Associations between CXCR4 genetic variants and immunodeficiency phenotypes

Principal Investigator: Dr Katarina Zmajkovicova
Approved Research ID: 81315
Approval date: February 8th 2022

Lay summary

Primary immunodeficiencies (PIDs) are a group of inherited diseases that result in impairment of normal immune system function. The affected individuals often suffer from recurrent infections. Warts, Hypogammaglobulinemia, Infections and Myelokathexis (WHIM) syndrome, one such PID, causes different symptoms including low immune cell counts in blood, bacterial infections or skin warts and it is caused by mutations in the C-X-C chemokine receptor type 4 (CXCR4) gene.  Currently there is a small number of pathogenic mutations in CXCR4 that are known to cause WHIM syndrome. Novel CXCR4 mutations are sometimes identified in patients with immunodeficiency, but due to  missing information on their pathogenicity, the diagnosis of WHIM syndrome cannot be confirmed. As a result, these individuals may not be eligible for the best suitable treatment. We plan to look at a large group of people in the UK Biobank to identify individuals who have CXCR4 mutations  as well as low blood cell counts or other signs of immunodeficiency. We will analyze these mutations in laboratory tests and then combine all data to conclude which of the mutations are likely to cause decreased immune system function. This study will form the foundations for better diagnosis of WHIM syndrome or other CXCR4-related immunodeficiency. The project will last for one year.

Scope extension:

CXCR4 is a master regulator of immune cell trafficking and homeostasis. CXCR4 mutations are found in patients with WHIM syndrome, a rare immunodeficiency. WHIM syndrome patients show high variability in their clinical presentations based on the mutation type, complicating the diagnostic process. Studies addressing the CXCR4 genotype-phenotype correlations are lacking as is the information on the prevalence of CXCR4-related immunodeficiency.

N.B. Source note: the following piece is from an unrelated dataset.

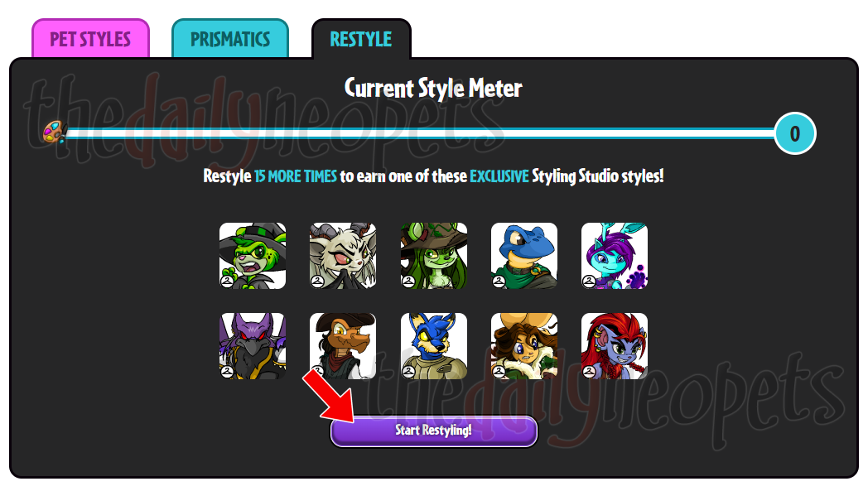Image resolution: width=868 pixels, height=491 pixels.
Task: Click the paint palette icon on style meter
Action: click(55, 132)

We aim to get insights into population-wide variability in CXCR4 protein sequence and the associated phenotypes in order to build enhanced models of genotype-phenotype correlation for CXCR4 variants and identify potential biomarkers of WHIM syndrome. Based on these results, we also intend to estimate the prevalence of CXCR4-related immunodeficiencies.

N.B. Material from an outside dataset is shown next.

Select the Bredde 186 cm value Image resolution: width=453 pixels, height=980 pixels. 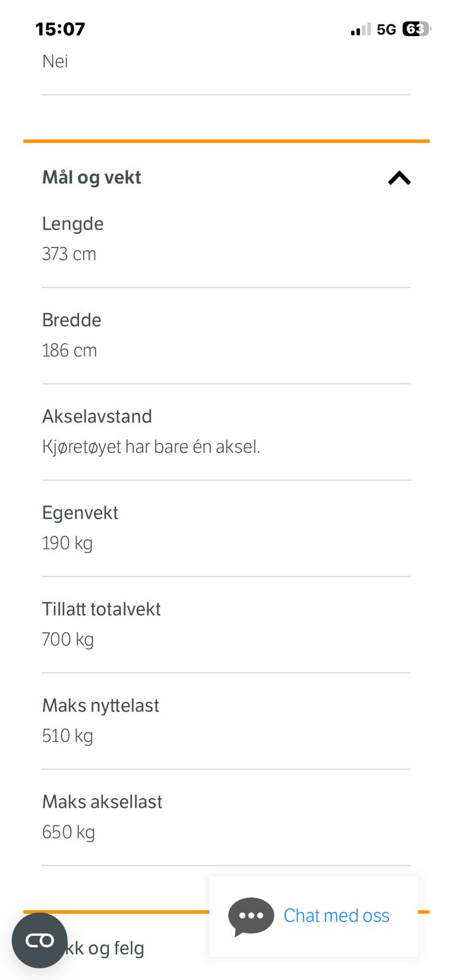point(69,350)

AIM 1: Identify CXCR4 variants that occur in individuals with immune system dysfunction (cytopenias, infections) and presentations of WHIM syndrome (warts, congenital heart defects).

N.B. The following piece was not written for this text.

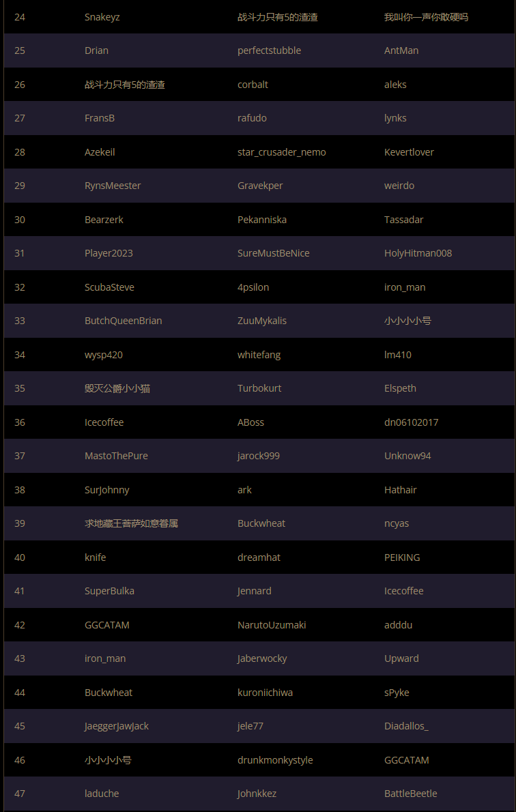Click ScubaSteve in row 32
The width and height of the screenshot is (516, 812).
click(x=109, y=287)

AIM 2: Analyze selected CXCR4 variants in in-vitro functional assays (see Methods section)

AIM 3: Merge the functional, genomic and phenotypic data. Analyze correlations between them to build a model that defines 'likely pathogenic' variants. Identify potential biomarkers of WHIM syndrome.

AIM4: Estimate prevalence for CXCR4-related immune system dysfunctions using the frequency of the likely pathogenic alleles observed in UK Biobank database and other population-based genomic databases.

NEW scope:

WHIM syndrome has also been causally linked to loss-of-function variants in CXCR2, but information is limited. We plan to extend the analysis of UK Biobank dataset to asses the genotype-phenotype correlations for the CXCR2 gene.

NEW AIM 1: Is variation in CXCR2 associated with changes in neutrophil counts and with neutropenia?

NEW AIM 2: Which CXCR2 variants are associated with a decrease in neutrophil counts?

NEW AIM 3: Do these identified variants have in vitro signature (Loss Of Function)?

NEW AIM 4: Do people carrying the identified variants of interest have increased risk of infections?

The results of this analysis will enable us to potentially uncover new disease-causing variants and make more accurate estimate of prevalence of neutropenia due to CXCR2 deficiency.